“Western Marxism” Is Not a Monolith

In Western Marxism, Domenico Losurdo takes 20th-century European and American Marxists to task for unfairly dismissing anti-colonial socialist movements. But his broad-brush condemnation fails to do justice to the rich and varied intellectual tradition he attacks.

Cuba: Jean-Paul Sartre and Simone De Beauvoir meeting with Ernesto Che Guevara, Havana, 1960. Signed photograph by Alberto Korda

Jean-Paul Sartre and Simone de Beauvoir visiting Cuba during, as Sartre wrote, the “honeymoon of the revolution.” (Pictures From History / Universal Images Group via Getty Images)


Like an electric shock, Domenico Losurdo’s Western Marxism: How It was Born, How It Died, How It Can Be Reborn can either open your eyes or cause a painful jolt. His indignant broadside against European and American Marxist philosophy does a bit of both with its jarring thesis that “actually existing socialism” is simply another name for anti-colonial liberation. The real-world success stories of socialism, he suggests, lie not with gray factories, Five Year Plans, or overweight bureaucrats, nor with the welfare-state victories of Western social democrats, but with sampans, Cuba libres, and Great Leaps Forward.

The claim, in this form at least, is not exactly new. Already in 1955, Maurice Merleau-Ponty remarked that the legacies of 1917 had “become more and more a politics for . . . semi-colonial countries . . . to change to modern modes of production.” But Losurdo’s premise is much bolder than that. For him, socialism had, however unexpectedly, actualized itself in the national independence movements. As Deng Xiaoping succinctly put it: “Deviate from socialism, and China will inevitably regress to semi-feudalism and semi-colonialism.”

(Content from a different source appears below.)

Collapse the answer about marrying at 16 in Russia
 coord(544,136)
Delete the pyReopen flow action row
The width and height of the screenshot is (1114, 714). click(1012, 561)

Losurdo’s provocative central contention, pressed vigorously throughout the book, is that the thinkers of “Western Marxism” never understood this development, and consequently have been dismissive of or downright hostile to anti-colonial socialist movements. Yet while there is no doubt that many European and American Marxist writers failed to appreciate sufficiently the achievements and challenges of these national liberation struggles, he ends up with a broad-brush condemnation that does not do justice to the variety and complexity of perspectives of the intellectual tradition he attacks.